Mena Chale começou a frequentar aquela congregação religiosa em 2004. Assistiu à evolução da igreja e, presentemente, faz parte do grupo de profetas. “Quando cheguei à igreja provincial para ser ordenada profeta, disse que não tinha capacidade de ter visões. Na verdade, neguei porque descobri os princípios do mal para os quais estavam a ser levadas as pessoas ”, conta.

Lúcia da Silva, mãe de oito filhos, é crente desde 2000, e ocupa a função de secretária dos jovens. Ela conta que todos os domingos na igreja era acusada pelos profetas e pastores de ser desobediente e que os seus descendentes são ladrões, daí que devia jejuar todos os dias.

Como forma de ser perdoada, Lúcia devia dormir diariamente na igreja e ficar quase sem comer, o que se tornava difícil, uma vez que se encontrava a amamentar uma criança menor de cinco meses. “Os profetas obrigavam-me a não comer para obter a salvação eterna. Batiam-me violentamente e faziam-me girar até ficar tonta”, conta.
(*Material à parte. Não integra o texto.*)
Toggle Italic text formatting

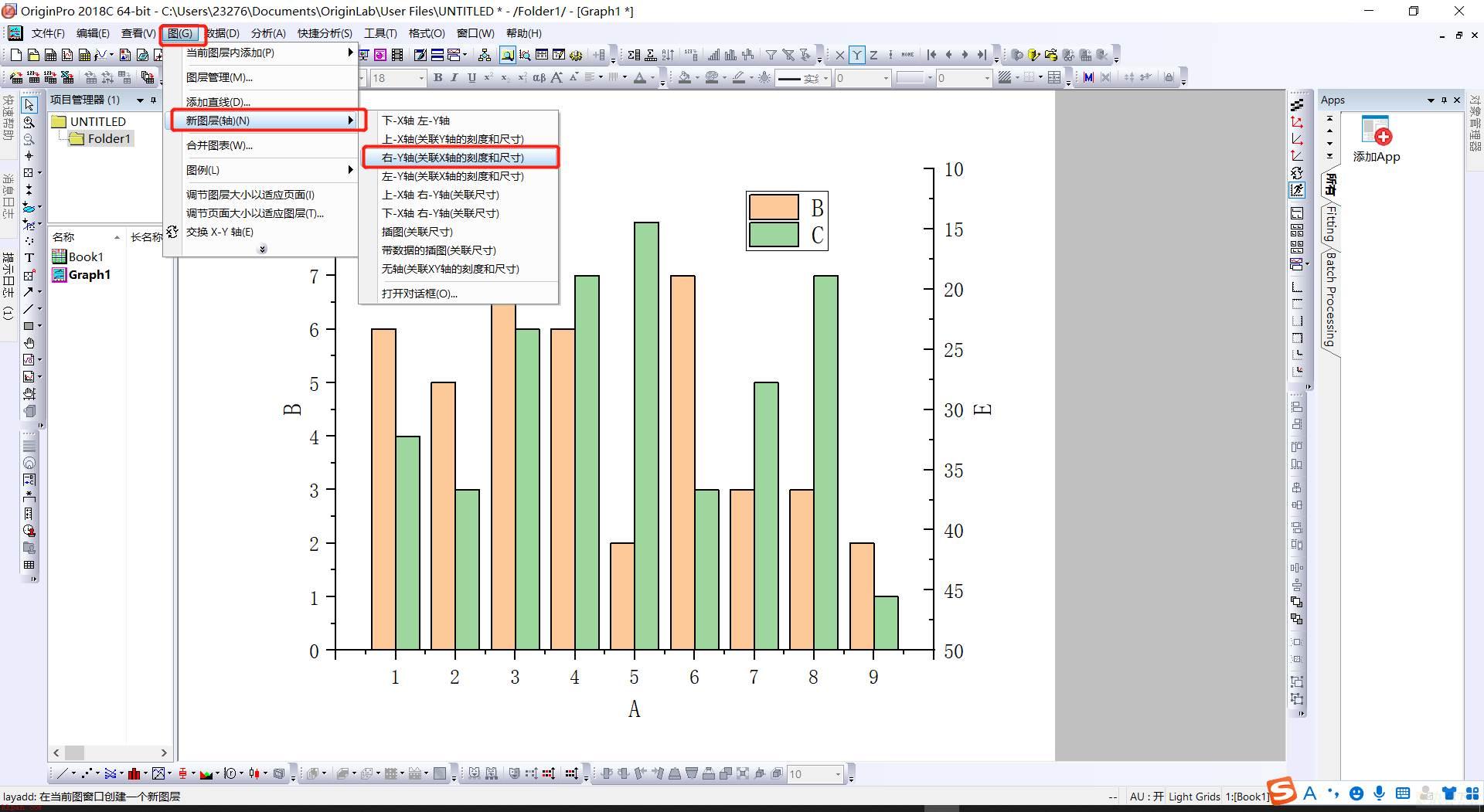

Um mau ambiente instalou-se entre os pastores, profetas e crentes na Missão Igreja Apostólica Comunhão em Espírito Santo em Nampula.

Os devotos querem que o perdão dos pecados não seja feito por via de agressões. Genita Mário é uma das mulheres que mais torturas sofreu naquela igreja. Além de agressões físicas, tiraram-lhe a roupa, tendo ficado somente com as vestes interiores durante um dos cultos dominicais.

O que dizem os pastores

A nossa reportagem foi ao encontro dos dois pastores da Missão da Igreja Apostólica em Comunhão do Espírito Santo.

Abacar Ali nega as acusações. “Não temos nenhum problema, mas o que sei é que há desentendimento entre as partes, porque a direcção quer construir naquele espaço uma escola comunitária que será financiada por alguns parceiros da igreja”, diz.

Quando tentámos insistir para percebermos o que está a acontecer, nomeadamente as agressões corporais para o perdão dos pecados, o pastor distrital não admitiu mais conversa, tendo-nos expulsado da sua residência.

Em relação ao pastor Crisanto Aleixo Bulassi, foi impossível falar com ele, pois encontrava- -se a resolver problemas das suas viaturas, uma das quais os crentes exigem supostamente por ter sido comprado com o resultado das contribuições dos irmãos da igreja.

E o pastor fundador?

O pastor fundador da Missão da Igreja Apostólica em Comunhão do Espírito Santo (MIACES), Paulo Quembo, reside na cidade de Chimoio, província de Manica.

Em contacto telefónico, disse que não tinha nenhum conhecimento sobre o caso de encerramento de igrejas e, muito menos, das agressões físicas como meio de perdão dos pecados cometidos por crentes da sua igreja na província de Nampula.

“Em nenhuma passagem da Bíblia se diz que os crentes ou pecadores devem ser agredidos, que lhes tirem a roupa, e muito menos que sejam expulsos. O que fazem isso precisam de ser investigados”, disse.

Quembo afirma que quando se detecta um crente com um problema espiritual é levado diante de outros crentes para um aconselhamento e depois fazem-se orações.